>> START LISTED ENTRIES
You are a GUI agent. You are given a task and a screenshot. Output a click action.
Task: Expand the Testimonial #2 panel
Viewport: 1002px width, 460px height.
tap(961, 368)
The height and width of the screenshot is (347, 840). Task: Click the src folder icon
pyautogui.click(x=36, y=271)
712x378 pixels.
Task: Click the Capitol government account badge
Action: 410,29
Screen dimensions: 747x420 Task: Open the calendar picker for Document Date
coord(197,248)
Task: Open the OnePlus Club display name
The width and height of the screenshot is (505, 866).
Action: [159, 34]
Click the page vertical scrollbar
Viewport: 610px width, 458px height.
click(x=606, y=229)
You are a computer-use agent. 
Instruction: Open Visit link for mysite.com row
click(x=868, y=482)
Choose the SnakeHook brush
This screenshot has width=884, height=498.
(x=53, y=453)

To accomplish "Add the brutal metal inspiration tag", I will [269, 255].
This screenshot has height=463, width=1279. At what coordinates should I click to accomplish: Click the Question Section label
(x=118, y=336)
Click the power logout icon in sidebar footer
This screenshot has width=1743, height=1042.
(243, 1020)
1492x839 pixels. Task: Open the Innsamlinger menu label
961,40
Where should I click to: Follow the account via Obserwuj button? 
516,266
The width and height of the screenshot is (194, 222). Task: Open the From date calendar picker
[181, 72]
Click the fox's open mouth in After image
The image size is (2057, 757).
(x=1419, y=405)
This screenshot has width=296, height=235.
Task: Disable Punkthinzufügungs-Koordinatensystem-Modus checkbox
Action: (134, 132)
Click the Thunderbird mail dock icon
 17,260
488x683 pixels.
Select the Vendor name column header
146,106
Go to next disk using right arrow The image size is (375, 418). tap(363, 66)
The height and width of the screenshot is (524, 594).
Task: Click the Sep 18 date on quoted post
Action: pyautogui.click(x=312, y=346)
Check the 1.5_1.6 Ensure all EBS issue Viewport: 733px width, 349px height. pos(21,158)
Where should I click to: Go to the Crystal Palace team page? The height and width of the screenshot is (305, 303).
>> END LISTED ENTRIES
• _EXERCISE DESCRIPTION_
Can you copy all the records above word for word?

• _RESPONSE TO THIS EXERCISE_
You are a GUI agent. You are given a task and a screenshot. Output a click action.
Task: Expand the Testimonial #2 panel
Viewport: 1002px width, 460px height.
tap(961, 368)
The height and width of the screenshot is (347, 840). Task: Click the src folder icon
pyautogui.click(x=36, y=271)
712x378 pixels.
Task: Click the Capitol government account badge
Action: 410,29
Screen dimensions: 747x420 Task: Open the calendar picker for Document Date
coord(197,248)
Task: Open the OnePlus Club display name
The width and height of the screenshot is (505, 866).
Action: [159, 34]
Click the page vertical scrollbar
Viewport: 610px width, 458px height.
click(x=606, y=229)
You are a computer-use agent. 
Instruction: Open Visit link for mysite.com row
click(x=868, y=482)
Choose the SnakeHook brush
This screenshot has width=884, height=498.
(x=53, y=453)

To accomplish "Add the brutal metal inspiration tag", I will [269, 255].
This screenshot has height=463, width=1279. At what coordinates should I click to accomplish: Click the Question Section label
(x=118, y=336)
Click the power logout icon in sidebar footer
This screenshot has width=1743, height=1042.
(243, 1020)
1492x839 pixels. Task: Open the Innsamlinger menu label
961,40
Where should I click to: Follow the account via Obserwuj button? 
516,266
The width and height of the screenshot is (194, 222). Task: Open the From date calendar picker
[181, 72]
Click the fox's open mouth in After image
The image size is (2057, 757).
(x=1419, y=405)
This screenshot has width=296, height=235.
Task: Disable Punkthinzufügungs-Koordinatensystem-Modus checkbox
Action: (134, 132)
Click the Thunderbird mail dock icon
 17,260
488x683 pixels.
Select the Vendor name column header
146,106
Go to next disk using right arrow The image size is (375, 418). tap(363, 66)
The height and width of the screenshot is (524, 594).
Task: Click the Sep 18 date on quoted post
Action: pyautogui.click(x=312, y=346)
Check the 1.5_1.6 Ensure all EBS issue Viewport: 733px width, 349px height. pos(21,158)
Where should I click to: Go to the Crystal Palace team page? The height and width of the screenshot is (305, 303).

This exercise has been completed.